In 'Jackass 3D,' Johnny Knoxville Is Back in His Comfort Zone

Another collection of bite-sized pranks, some designed to hurt, others to gross out

Jackass 3-D's advance media screening synopsis consisted of two sentences: "Johnny Knoxville and his buddies are up to their daredevil comic antics again. And this time they're coming at ya in 3-D."

Love them or hate them, but you can't say that Johnny Knoxville and his companions in cinematic masochism ever lie about what they bring to the screen.

To their credit, it's not like anyone in their target audience doesn't have an opinion about Jackass already. You'd have to crawl under a very secluded rock to find someone who doesn't already have a pretty good idea whether they're up for another round of Jackass-level shock comedy, and even then, there's a good chance that one of Knoxville's friends has already humped, jumped over, or shat upon that rock.

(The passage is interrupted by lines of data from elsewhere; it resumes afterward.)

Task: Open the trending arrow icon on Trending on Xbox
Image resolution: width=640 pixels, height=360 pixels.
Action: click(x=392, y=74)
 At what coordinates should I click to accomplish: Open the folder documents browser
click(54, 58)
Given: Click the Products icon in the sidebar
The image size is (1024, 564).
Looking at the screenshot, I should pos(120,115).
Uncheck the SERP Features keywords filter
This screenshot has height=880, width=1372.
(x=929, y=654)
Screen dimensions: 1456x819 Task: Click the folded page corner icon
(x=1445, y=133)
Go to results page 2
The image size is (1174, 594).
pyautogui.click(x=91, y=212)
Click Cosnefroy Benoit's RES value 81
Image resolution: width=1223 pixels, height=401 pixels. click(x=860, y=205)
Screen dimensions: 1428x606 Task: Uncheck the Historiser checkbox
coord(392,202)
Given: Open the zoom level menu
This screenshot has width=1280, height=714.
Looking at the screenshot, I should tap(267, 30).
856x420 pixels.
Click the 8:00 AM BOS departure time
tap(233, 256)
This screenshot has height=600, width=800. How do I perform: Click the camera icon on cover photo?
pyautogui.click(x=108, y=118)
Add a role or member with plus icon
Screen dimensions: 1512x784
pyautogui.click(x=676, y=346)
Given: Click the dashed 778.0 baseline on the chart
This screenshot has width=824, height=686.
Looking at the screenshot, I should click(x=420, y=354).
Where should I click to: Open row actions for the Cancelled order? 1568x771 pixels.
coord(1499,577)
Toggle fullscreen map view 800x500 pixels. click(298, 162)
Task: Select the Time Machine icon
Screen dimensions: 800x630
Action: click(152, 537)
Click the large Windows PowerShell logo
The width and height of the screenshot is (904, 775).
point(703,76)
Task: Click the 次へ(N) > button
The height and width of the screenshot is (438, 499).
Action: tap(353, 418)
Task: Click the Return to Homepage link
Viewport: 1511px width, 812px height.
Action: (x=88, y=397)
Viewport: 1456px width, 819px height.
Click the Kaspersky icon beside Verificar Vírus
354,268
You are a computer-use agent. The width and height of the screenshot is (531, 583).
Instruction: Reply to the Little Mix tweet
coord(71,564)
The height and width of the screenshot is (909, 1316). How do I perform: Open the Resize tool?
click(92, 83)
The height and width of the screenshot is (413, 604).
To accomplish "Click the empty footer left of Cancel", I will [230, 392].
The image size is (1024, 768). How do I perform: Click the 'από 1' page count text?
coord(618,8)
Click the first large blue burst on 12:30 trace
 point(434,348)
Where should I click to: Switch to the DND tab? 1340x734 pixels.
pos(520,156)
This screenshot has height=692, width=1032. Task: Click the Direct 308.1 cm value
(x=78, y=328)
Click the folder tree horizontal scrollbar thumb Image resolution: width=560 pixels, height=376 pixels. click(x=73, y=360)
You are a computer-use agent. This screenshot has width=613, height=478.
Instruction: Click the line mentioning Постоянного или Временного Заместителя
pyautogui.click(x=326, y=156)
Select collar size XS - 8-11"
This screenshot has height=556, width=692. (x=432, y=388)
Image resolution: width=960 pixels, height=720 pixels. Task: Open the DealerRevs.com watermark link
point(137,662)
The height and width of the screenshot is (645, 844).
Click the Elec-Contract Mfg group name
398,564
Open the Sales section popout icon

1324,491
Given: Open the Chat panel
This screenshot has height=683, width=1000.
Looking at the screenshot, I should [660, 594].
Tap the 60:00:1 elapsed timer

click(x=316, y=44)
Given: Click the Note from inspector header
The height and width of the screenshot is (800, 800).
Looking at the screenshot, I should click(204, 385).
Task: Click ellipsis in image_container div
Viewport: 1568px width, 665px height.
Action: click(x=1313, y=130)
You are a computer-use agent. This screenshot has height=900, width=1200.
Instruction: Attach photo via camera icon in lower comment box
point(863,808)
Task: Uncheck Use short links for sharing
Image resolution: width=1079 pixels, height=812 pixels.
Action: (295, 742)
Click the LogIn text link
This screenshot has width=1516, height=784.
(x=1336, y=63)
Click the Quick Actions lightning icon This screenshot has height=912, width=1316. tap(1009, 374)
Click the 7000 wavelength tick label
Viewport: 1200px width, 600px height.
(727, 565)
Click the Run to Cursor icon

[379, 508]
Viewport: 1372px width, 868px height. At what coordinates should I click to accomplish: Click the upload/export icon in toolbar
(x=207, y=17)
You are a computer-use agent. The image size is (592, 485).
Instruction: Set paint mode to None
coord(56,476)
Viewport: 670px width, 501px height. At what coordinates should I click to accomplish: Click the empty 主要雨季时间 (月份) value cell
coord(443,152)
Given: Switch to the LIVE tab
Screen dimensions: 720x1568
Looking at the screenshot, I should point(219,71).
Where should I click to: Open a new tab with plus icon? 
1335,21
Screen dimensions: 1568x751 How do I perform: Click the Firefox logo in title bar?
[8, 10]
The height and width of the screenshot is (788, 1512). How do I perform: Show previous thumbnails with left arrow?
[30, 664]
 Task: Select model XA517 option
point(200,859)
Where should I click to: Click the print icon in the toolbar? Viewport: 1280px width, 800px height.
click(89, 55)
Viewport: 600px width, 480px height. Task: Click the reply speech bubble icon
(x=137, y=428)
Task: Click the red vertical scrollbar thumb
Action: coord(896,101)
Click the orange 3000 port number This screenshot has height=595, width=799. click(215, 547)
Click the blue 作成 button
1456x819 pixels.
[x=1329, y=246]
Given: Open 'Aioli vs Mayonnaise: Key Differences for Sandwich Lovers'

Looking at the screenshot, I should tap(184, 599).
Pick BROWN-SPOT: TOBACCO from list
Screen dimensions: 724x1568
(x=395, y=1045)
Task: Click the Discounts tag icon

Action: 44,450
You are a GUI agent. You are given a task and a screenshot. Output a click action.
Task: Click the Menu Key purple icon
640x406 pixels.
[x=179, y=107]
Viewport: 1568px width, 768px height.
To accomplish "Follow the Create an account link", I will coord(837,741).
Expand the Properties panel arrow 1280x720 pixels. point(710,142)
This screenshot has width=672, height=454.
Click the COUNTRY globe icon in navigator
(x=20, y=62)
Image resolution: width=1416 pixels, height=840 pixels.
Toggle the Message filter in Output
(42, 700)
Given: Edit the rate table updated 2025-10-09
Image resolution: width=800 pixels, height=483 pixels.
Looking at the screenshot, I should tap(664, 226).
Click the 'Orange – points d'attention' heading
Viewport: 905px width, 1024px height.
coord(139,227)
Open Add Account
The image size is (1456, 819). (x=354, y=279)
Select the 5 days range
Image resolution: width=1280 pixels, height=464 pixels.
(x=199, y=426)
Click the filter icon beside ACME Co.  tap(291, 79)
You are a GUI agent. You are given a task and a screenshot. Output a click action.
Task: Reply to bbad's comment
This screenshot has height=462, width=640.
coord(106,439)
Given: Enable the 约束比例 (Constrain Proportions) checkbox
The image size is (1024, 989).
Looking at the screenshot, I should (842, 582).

So after 10 years of sporadic professional jackassery, there's really nothing left for a marketing department to do but turn the beast that is Jackass 3-D loose and hope that some new camera tricks help it zero in on a profitable demographic like a herd of buffalo pointed squarely at Johnny Knoxville's already well-trodden unmentionables, right?

Well, kinda. Despite the hype, the 3-D in JJackass 3-D isn't really the point. The effects are certainly there, but given the last decade's worth of evidence, nobody in their right mind would try to claim that the Jackass crew wouldn't have performed any of 3-D's stunts in 2-D if that was their only option. Or for television instead of a theatrical release, or in still photos with accompanying text, or—you get the idea.

Knoxville himself is the first to cede the point. "We've all gone on to do other things, but Jackass is really in a way who we are," he said at last week's sneak preview. This late into the Jackass game, it's hard to shake the sensation that when more than two of these guys are in the same room, 3-D cameras or no, somebody's getting shot with a dildo gun.

But in a weird way, those same effects, despite their often extraneous nature, are totally appropriate. Jackass has always been a visual version of your average trick shop: a collection of bite-sized pranks, some designed to hurt, others to gross out, but all delivered with the intention of entertaining somebody, even if that somebody is the guy who just convinced his friends to stand in the wake of a commercial jet engine and allow him to throw eggs at them.

Jackass 3-D, then, is that same trick shop with an updated catalog. MTV Films in its infinite wisdom shipped Knoxville's documentarians a couple of fancy new recording toys, gave them Mike Judge's phone number (to set up a dumbass-friendly animated prologue), and then apparently just got out of the way.

Knoxville's band of merry pranksters were then free to do as they pleased, letting 3-D film technology be the frosting atop a treat both hilarious and disturbing (as perfectly embodied in the film's opening montage by Bam Margera dancing in a cupcake costume). 3-D as implemented here certainly won't change cinema, but Jackass 3-D nonetheless doesn't let it get in the way. It's fluff, but here that fluff is at home.

If anything does get in the way, it's the feature film format as a whole. Despite the limitations of television production, Jackass was most in its zone when it was delivering 22-minute chunks of itself interspersed with commercial breaks. There were buffers there, brief respites of time in between Johnny Knoxville taking a sledgehammer to the crotch and Brad Pitt getting humped in a monkey suit during which viewers could recover from what they had just seen.

Like its two predecessors, Jackass 3-D gives no such quarter. Its unrelenting deluge of bodily injury, full male nudity, and fecal humor (so much fecal humor) almost makes the movie into its own Jackass stunt. Watching the whole thing in one sitting becomes a test of endurance, with later pranks at risk of losing impact due to the sheer weight of what came before them. "Hi, I'm Jackass 3-D," the movie practically says, "and this is the 90-Minute Audience Desensitizer."

For his part, Knoxville seems even more enthusiastic about Jackass than ever, especially for a man pushing 40 whose television experiences with the show were colored by public condemnations and pressure from network censors. "After the first film we said that would be it for us, and then we did the second one and said the same thing," Knoxville said last week. "After we did this one, we had such a good time with it that we know better than to say that anymore."

When Jackass 4-Ever comes out, don't say he didn't warn you.